## Excerpt provided:
He serves on the Jeffer­son County Bar Associa­tion with a focus on pro bono services and fund rais­ing for those who do not have access to legal help, and serves as an associate judge for mental competency hearings in Jef­ferson County,

Walston’s work with CASA of Southeast Texas is close to his heart. He serves on the board of CASA (Court Appointed Special Advocates), the nonprofit organization that recruits, trains and supervises a diverse group of community volunteers who are appointed by the court to advocate for abused and neglected children. “I work in the courts every day, and I see the numbers of abused kids that go through the system,” he said. “CASA advocates for that child.”

He also works with the Casas for CASA initiative that enlists volunteers who happen to be skilled carpenters to build playhouses for children that are raffled off. Proceeds from the raffle directly help the organization recruit and train CASA volunteers to give a voice to abused and neglect­ed children in court and the foster care system. He has used his woodworking skills to build a bed and dresser for a child who receives a home from Habitat for Humanity.

## Information supplied:
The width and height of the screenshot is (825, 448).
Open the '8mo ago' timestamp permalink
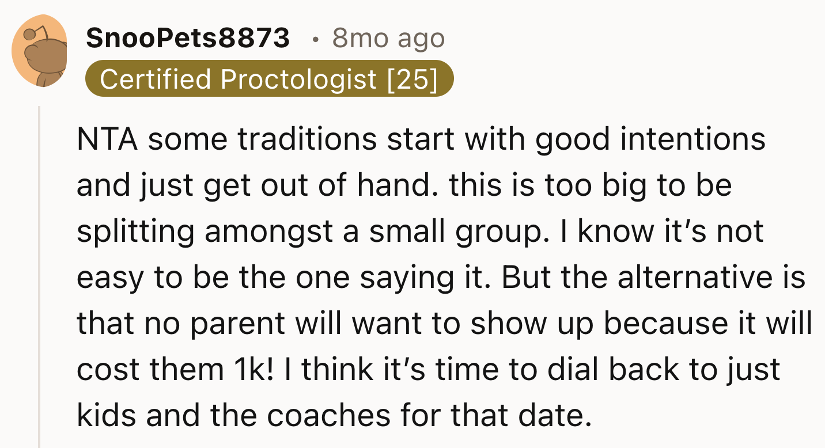click(389, 39)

## List of tasks:
1/ Turn the paragraph of the Walston profile that begins "He also works with the Casas for CASA initiative" into a short bulleted list that keeps its main facts.
2/ Quote the stretch of the Walston profile from "He also works" through "Habitat for Humanity.".

## Answers per task:
1/
- Works with the Casas for CASA initiative, in which skilled volunteer carpenters build playhouses that are raffled off.
- Raffle proceeds directly help CASA recruit and train volunteers who give abused and neglected children a voice in court and the foster care system.
- Used his woodworking skills to build a bed and dresser for a child receiving a Habitat for Humanity home.

2/
He also works with the Casas for CASA initiative that enlists volunteers who happen to be skilled carpenters to build playhouses for children that are raffled off. Proceeds from the raffle directly help the organization recruit and train CASA volunteers to give a voice to abused and neglect­ed children in court and the foster care system. He has used his woodworking skills to build a bed and dresser for a child who receives a home from Habitat for Humanity.